After their vendor, Battelle for Kids, was hit by ransomware in December, the Chicago Public Schools experienced a huge data breach that exposed the data of approximately 500,000 pupils and 60,000 employees.
Ohio-based Battelle for Kids is a non-profit educational organization that analyzes student data supplied by public school systems in order to create instructional models and assess teacher performance.
Battelle for Kid claims to collaborate with 267 school districts and has reached over 2.8 million students through its programs.
Chicago Public Schools suffers a massive data breach
The Chicago Public School (CPS) administration announced yesterday that a ransomware attack on Battelle for Kids on December 1st compromised the data of 495,448 kids and 56,138 workers across the district.
The school system collaborates with Battelle for Kids to upload student course information and assessment data for teacher evaluations, according to a CPS.
According to CPS, the data housed on Battelle for Kids’ servers covered the school years 2015 through 2019 and exposed personal information and evaluation scores of pupils.
“Specifically, during the school years 2015-2016, 2016-2017, 2017-2018, and/or 2018-2019, an unauthorized party gained access to your child’s name, date of birth, gender, grade level, school, Chicago Public Schools student ID number, State Student ID number, information about the courses your student took, and scores from performance tasks used for teacher evaluations,” the CPS student data breach notification explains.
During the school years 2015-2016, 2016-2017, 2017-2018, and/or 2018-2019, threat actors may have had access to staff members’ names, schools, employee ID numbers, CPS email addresses, and Battelle for Kids usernames.
According to CPS, the hack did not expose any Social Security numbers, home addresses, health information, or financial data.

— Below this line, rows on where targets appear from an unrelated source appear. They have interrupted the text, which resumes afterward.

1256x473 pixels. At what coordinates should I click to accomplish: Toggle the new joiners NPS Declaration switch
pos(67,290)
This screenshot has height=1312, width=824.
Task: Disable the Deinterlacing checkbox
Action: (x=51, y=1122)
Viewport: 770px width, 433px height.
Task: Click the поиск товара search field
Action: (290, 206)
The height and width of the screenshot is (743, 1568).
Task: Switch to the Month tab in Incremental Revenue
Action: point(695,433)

Any students or employees affected by the situation will receive free credit monitoring and identity theft protection from CPS. The CPS data breach portal produced by the school system has instructions on how to get this free credit reporting.
Disclosure took over four months
In April, Ohio school districts began sending out data breach warnings to kids and employees, informing them that their information had been compromised as a result of the ransomware assault on Battelle for Kids.
Despite the fact that CPS’ contract with Battelle for Kids states that a data breach must be reported immediately, they only learnt about the compromise four months later, on April 26th, 2022.
However, it wasn’t until May 11th that they discovered which pupils or staff members’ information had been compromised.
“The length of time it took Batelle for Kids to authenticate the validity of the intrusion through an independent forensic examination, and for law enforcement agencies to investigate the situation,” writes CPS on their data breach page.
While the ransomware gang responsible for this attack is unknown, all groups leave ransom notes on encrypted devices that provide email addresses or links to ransom negotiation sites.
Ransomware gangs frequently share proof of data theft as part of the extortion process, including a list of all stolen folders and, on rare occasions, individual files.
When a victim refuses to pay a ransom, the threat actors publicly admit to attacking them and start disclosing their stolen information.
A ransomware gang has not publicly stated that they infiltrated Battelle for Kids, which could indicate that Battelle for Kids paid a ransom demand.
In March, the New York City Department of Education revealed a similar but unrelated data breach, in which a vendor’s cyber attack compromised the data of 820,000 pupils.